:: Data in this exercise ::
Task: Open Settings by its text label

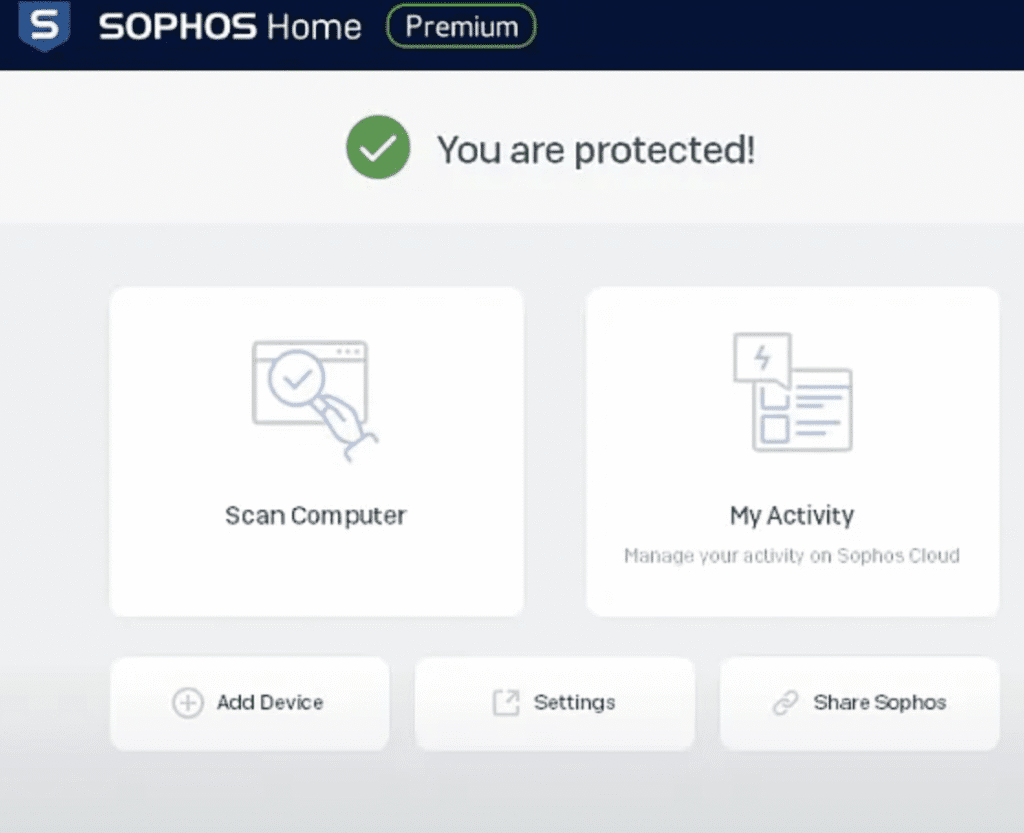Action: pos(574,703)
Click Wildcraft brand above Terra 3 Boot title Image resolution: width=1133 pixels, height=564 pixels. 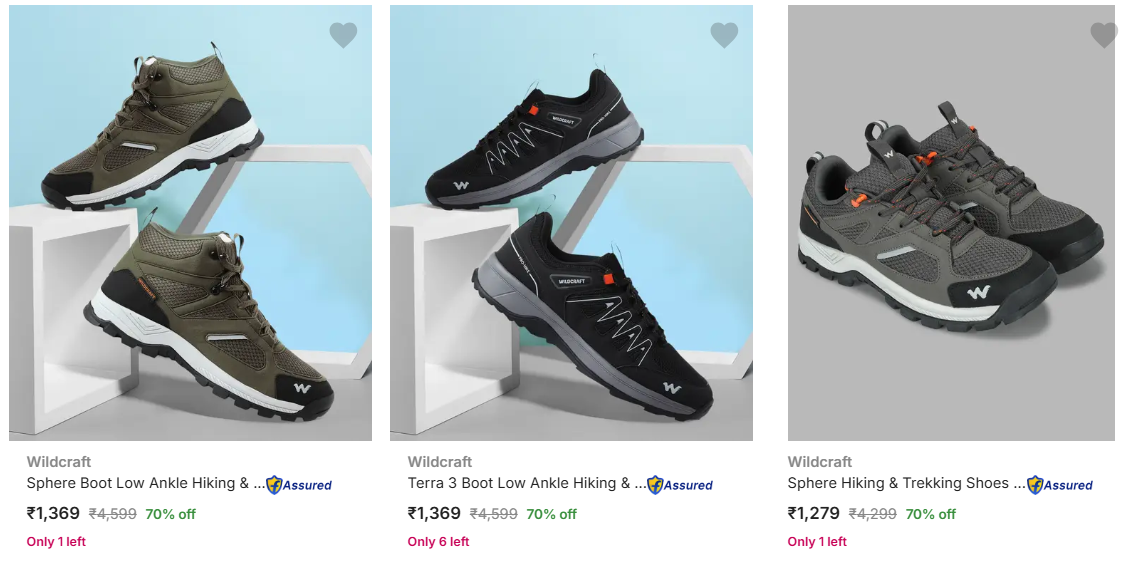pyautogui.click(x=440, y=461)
* * *
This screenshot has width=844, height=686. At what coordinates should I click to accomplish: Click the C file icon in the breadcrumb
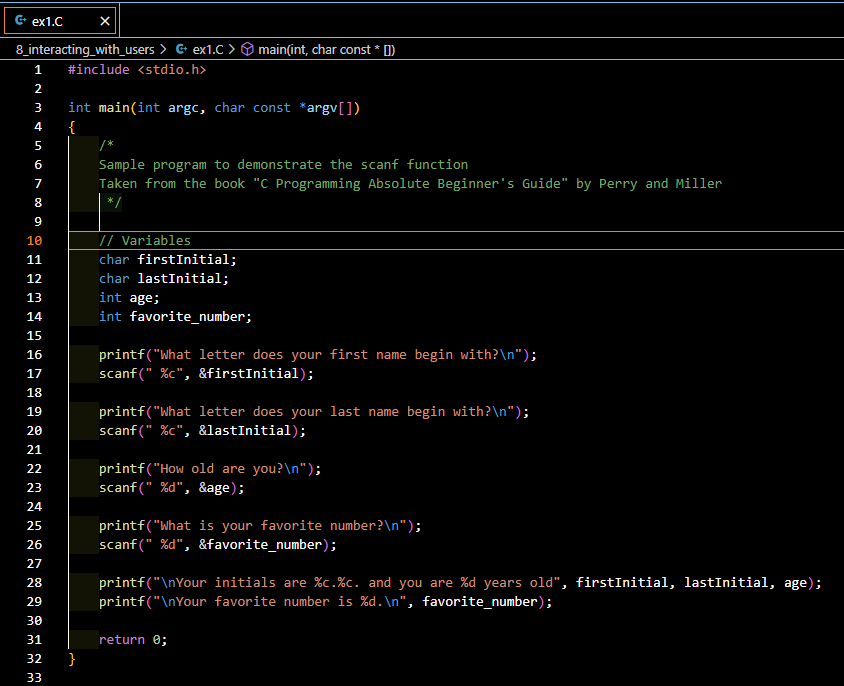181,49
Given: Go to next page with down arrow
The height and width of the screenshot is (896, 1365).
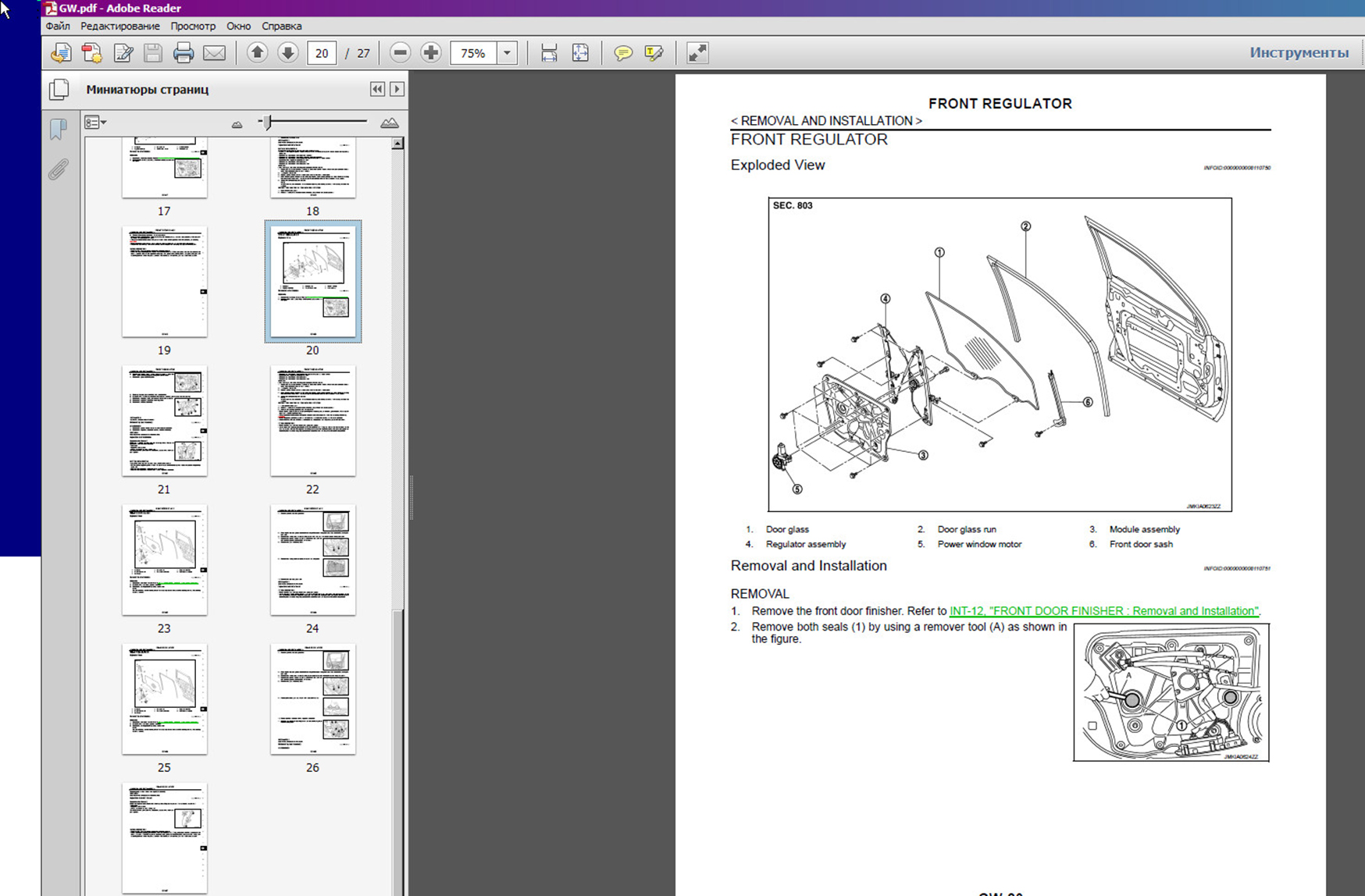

:: Exercise objective ::
Range to copy from the listing above: the line with "This screenshot has" through the line with "The height and". Transcribe it exactly and skip the pictures.

:: Exercise solution ::
This screenshot has width=844, height=686. At what coordinates should I click to accomplish: Click the C file icon in the breadcrumb
181,49
Given: Go to next page with down arrow
The height and width of the screenshot is (896, 1365).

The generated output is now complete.